Em uma entrevista recente, o padre Fábio de Melo, de 55 anos, abordou a questão da sexualidade no sacerdócio, afirmando que ela está presente na vida de um padre, embora não signifique necessariamente uma vida sexual ativa. O religioso comentou as especulações sobre sua intimidade e disse estar acostumado a ter sua orientação sexual questionada publicamente, algo que, segundo ele, acompanha quem escolhe o sacerdócio.

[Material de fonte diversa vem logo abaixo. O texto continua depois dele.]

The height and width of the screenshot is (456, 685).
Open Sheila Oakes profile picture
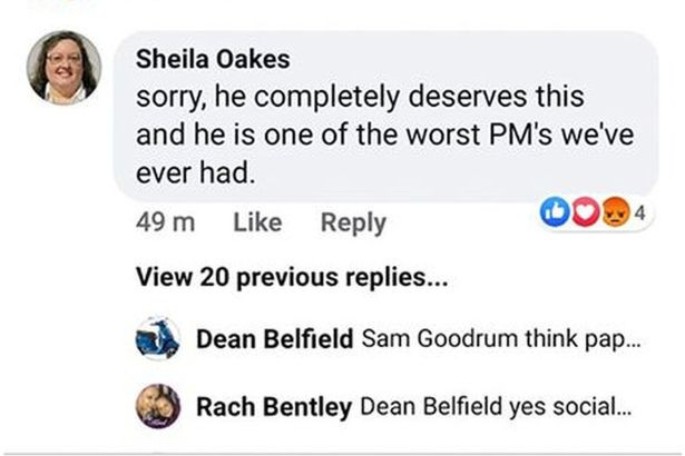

Críticas e ataques pessoais
Ao falar sobre as críticas recebidas nas redes sociais, inclusive após ser alvo de comentários de uma deputada, Fábio de Melo afirmou que prefere não reagir a ataques pessoais. "Essa pessoa me conhece? Já participou da minha intimidade? Como posso reagir a isso? Da maneira como escolhi viver: fazendo o bem a quem puder. Se for interromper o que faço para cuidar de cada um que tem opinião sobre mim, não vou viver", declarou.
Sexualidade versus vida genital
Questionado diretamente sobre a existência de sexualidade no sacerdócio, o padre fez uma distinção entre sexualidade e vida genital. "Claro! Pode não ter a vida genital, mas a sexualidade envolve todos os nossos afetos. A força da comunicação vem de onde? É sempre de sedução. Na linguagem, todos os recursos humanos se manifestam. E a isso chamamos de sexualidade também", comentou durante participação no videodecast Conversa Vai, Conversa Vem.
Celibato e desejo
O religioso também falou sobre o celibato e a relação com o desejo. Segundo ele, a vivência religiosa exige esforço para manter a escolha feita. "Com as dificuldades que uma pessoa precisa para ser fiel ao que escolheu. A vida de um padre tem limites e possibilidades", afirmou. Ao abordar a renúncia aos desejos carnais, Fábio de Melo destacou que outras formas de realização ajudam a lidar com essa escolha. "Gosto de estudar, ler. Minha opção pela arte me ajuda a sublimar. Limitamos desejos aos carnais. Mas os desejos espirituais são maravilhosos", completou.
O debate em torno da sexualidade de padres, segundo ele, é recorrente e, no seu caso, já não provoca incômodo. "A vida sexual de um padre sempre gera curiosidade. Estou acostumado", disse.